◆ Activity: Omit the pictures. Transcribe exactly the lines below, from the one with "Image resolution: width=1045" up to and including the last.

[Records from a data collection]
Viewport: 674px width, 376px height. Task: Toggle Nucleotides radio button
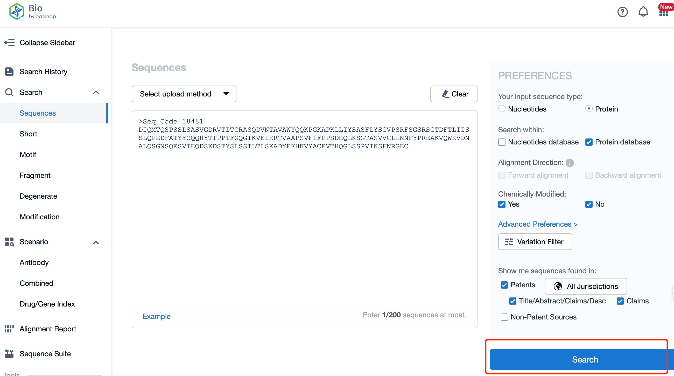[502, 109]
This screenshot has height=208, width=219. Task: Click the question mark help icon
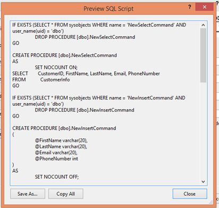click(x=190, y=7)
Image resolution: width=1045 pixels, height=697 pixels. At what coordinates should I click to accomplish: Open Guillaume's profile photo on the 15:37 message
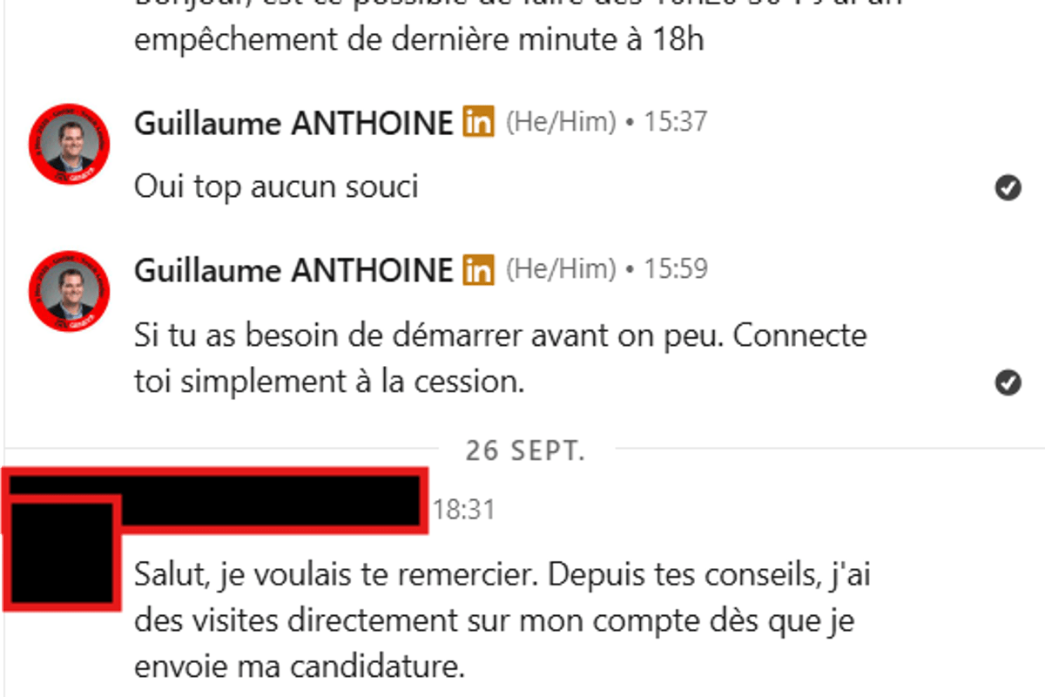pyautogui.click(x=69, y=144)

◆ Reply to the exercise:
Image resolution: width=1045 pixels, height=697 pixels. At what coordinates should I click to accomplish: Open Guillaume's profile photo on the 15:37 message
pyautogui.click(x=69, y=144)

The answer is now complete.